Let’s talk about the Pascoe reading. This reading takes us beyond online dating agencies and cybersex, into the realm of everyday life and intimacy. How do youths growing up with the Internet form and conduct relationships these days? Do you think much has changed in the last five years?
This was a fascinating read – I have read parts of Danah Boyd’s book on the social lives of networked teens, but some of the points that Pascoe raises provided me with more pause for thought.
As an older person, I wouldn’t be able to confidently speculate on how much things have changed for teens since this article was published in 2009, except for, perhaps the technology they use now (e.g. My Space has declined in popularity since 2009). However, I found that, as I was reading, one idea constantly came up for me… private VS public. Teens more readily expose a lot of themselves online that many from my generation would have shied away from.
Also, as teens attain more “privacy” from their families and parents by interacting openly with one another online, they could inadvertently open themselves up for problems in the future. The question of how their digital footprints will affect them later on in life, when they’re older and more mature in mind and body, would be an interesting avenue for investigation. As for their current situations, it seems to me that their online “privacy” sometimes comes at the cost of merely trading that right from their parents’ control over to their boyfriend/girlfriend’s control. Pascoe details how “Their privacy is compromised because they do not retain control over their mobile phones” (p. 141), for example. Another type of subservience, control, monitoring and surveillance takes over within the relationship.

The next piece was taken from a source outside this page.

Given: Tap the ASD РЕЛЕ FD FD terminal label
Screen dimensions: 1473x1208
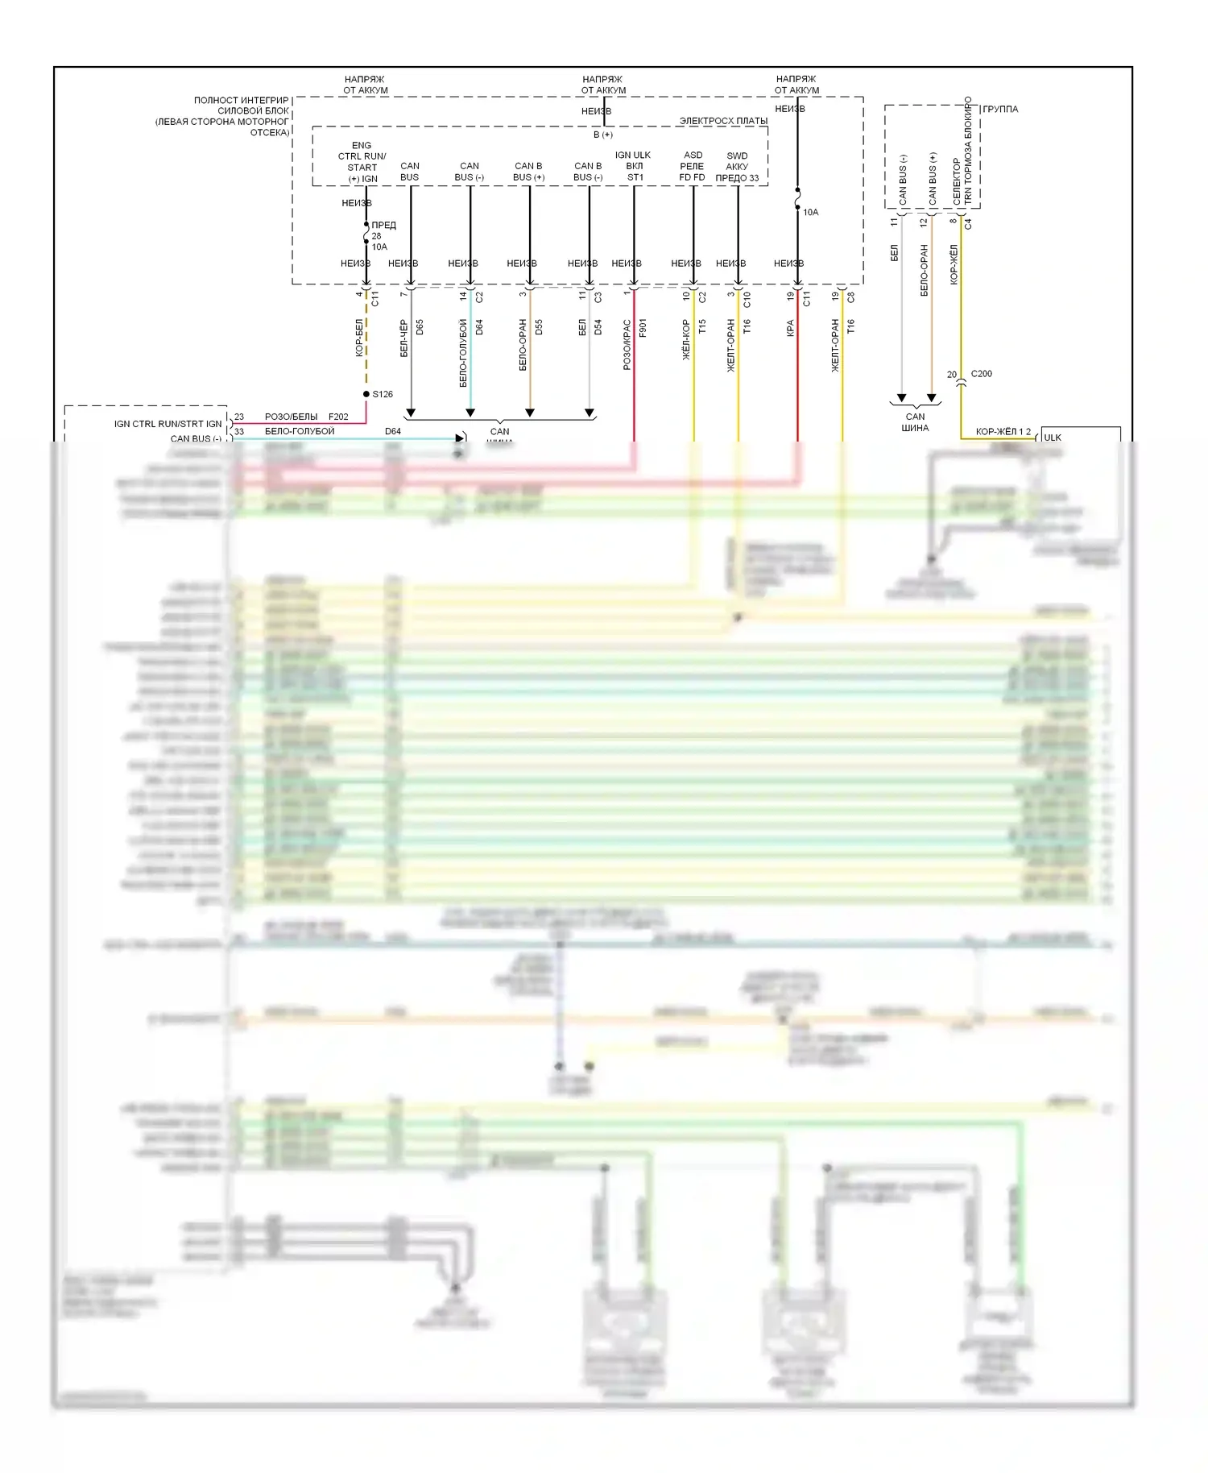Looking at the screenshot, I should (x=693, y=166).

The idea that they don’t think twice about proclaiming to the world that they’re “in a relationship” with someone, immediately illustrates (to me) that they’re still young and have not carefully considered the possible ramifications of such actions… something which all teens go through in a variety of ways, I’m sure.

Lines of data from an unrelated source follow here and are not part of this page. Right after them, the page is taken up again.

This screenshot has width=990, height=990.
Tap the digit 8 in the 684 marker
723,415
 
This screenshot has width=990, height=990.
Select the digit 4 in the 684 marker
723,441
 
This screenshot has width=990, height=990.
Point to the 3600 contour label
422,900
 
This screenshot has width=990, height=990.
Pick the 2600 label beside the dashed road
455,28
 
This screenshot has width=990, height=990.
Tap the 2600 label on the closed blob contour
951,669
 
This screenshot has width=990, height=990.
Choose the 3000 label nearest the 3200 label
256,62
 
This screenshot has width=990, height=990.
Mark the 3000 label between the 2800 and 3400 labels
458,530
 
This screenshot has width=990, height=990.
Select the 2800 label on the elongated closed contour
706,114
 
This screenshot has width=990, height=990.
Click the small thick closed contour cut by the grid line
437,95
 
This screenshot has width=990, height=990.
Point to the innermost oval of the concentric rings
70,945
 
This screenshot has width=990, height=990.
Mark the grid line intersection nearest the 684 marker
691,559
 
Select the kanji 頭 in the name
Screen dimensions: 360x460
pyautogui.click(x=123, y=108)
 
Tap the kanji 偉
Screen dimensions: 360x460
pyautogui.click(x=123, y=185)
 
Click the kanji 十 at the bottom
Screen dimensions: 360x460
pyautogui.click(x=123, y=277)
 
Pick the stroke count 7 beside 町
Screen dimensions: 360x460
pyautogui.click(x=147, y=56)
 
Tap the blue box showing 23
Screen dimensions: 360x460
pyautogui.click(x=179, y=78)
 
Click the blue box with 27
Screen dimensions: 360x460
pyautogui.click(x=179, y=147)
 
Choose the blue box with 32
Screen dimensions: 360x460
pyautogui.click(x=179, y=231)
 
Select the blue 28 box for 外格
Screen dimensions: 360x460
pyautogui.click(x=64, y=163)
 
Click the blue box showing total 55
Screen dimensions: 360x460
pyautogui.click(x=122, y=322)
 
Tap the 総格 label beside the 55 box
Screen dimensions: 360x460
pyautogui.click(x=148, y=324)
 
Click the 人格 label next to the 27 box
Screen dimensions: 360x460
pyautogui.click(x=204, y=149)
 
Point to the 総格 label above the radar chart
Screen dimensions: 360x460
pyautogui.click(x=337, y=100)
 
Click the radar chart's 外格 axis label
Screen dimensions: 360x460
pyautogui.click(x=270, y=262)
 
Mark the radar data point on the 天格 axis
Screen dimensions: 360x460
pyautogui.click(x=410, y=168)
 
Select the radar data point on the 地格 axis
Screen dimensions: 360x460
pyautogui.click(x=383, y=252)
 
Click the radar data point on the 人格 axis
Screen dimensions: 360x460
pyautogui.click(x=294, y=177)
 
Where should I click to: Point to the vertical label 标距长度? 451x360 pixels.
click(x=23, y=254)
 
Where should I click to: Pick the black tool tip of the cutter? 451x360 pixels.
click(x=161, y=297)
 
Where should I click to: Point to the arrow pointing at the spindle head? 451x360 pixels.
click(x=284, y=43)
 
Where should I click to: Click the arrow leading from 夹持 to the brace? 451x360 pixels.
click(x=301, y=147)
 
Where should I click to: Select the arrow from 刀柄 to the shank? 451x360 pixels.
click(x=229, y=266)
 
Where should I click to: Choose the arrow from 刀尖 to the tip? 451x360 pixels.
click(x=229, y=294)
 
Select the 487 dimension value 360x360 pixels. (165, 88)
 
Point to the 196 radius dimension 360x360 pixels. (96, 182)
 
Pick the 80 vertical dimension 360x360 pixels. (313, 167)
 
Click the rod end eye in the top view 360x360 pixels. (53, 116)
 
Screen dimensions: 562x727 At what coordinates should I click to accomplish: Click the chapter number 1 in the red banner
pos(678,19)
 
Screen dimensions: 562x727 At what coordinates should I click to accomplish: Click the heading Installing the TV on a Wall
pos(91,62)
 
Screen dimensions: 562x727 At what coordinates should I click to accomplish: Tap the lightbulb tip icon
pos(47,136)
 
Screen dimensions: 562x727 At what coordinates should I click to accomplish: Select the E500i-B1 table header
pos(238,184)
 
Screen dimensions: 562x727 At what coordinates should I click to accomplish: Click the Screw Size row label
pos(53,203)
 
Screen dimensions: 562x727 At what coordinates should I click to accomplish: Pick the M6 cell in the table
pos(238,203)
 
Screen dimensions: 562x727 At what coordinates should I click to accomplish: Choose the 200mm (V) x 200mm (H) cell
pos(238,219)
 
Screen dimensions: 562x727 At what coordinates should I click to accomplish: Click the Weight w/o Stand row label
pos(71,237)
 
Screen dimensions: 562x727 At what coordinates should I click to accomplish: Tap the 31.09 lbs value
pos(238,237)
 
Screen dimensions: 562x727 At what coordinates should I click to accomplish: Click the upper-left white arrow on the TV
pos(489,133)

Much was covered in this reading, but of particular interest to me were the intimacy and power issues around the sharing of passwords. Apparently, if a teen is in a relationship, it is assumed that the couple will share their account passwords with one another. The refusal to share them, as an “… attempt to set a boundary around their intimate relations…” (Pascoe, 2009, p. 140), affected girls more than boys. This made me wonder if this was a sign of prevalent insecurity and low self-esteem amongst female teens. As Pascoe goes on to detail the “power” (p. 140) that girls feel from having their boyfriends’ passwords, one can also wonder if this power provided girls with a false sense of security as they perhaps, subconsciously tried to address issues surrounding gender inequity within their relationships.
Furthermore, I question if these power games that are played out are creating a teen social environment that revolves around distrust. Will this distrust persist throughout the teen’s lifespan? Does this kind of behaviour teach teens to naturally distrust others in their relationships? What part of these interactions online teach them the importance of authenticity? After reading further about boys deleting comments on their social profiles made by other females while they are in a relationship, it raised the question in my mind of who is truly providing, revealing and sharing their authentic selves to others. Does this kind of monitoring and behaviour evolve into a form of stalking as well, perhaps?
I’m sure that an absorbing and engaging essay could evolve from a topic such as this one.
boyd, danah. (2014). It’s complicated: the social lives of networked teens. New Haven, USA: Yale University Press.
Pascoe, C. J. (2009). Intimacy. In Mizuko, I., Baumer, S., Bittanti, M., boyd, d., Cody, R., Herr-Stephenson, B., … Tripp, L. (Eds.). Hanging Out, Messing Around, Geeking Out: Living and Learning with New Media (pp. 117-148). Cambridge, MA: MIT Press.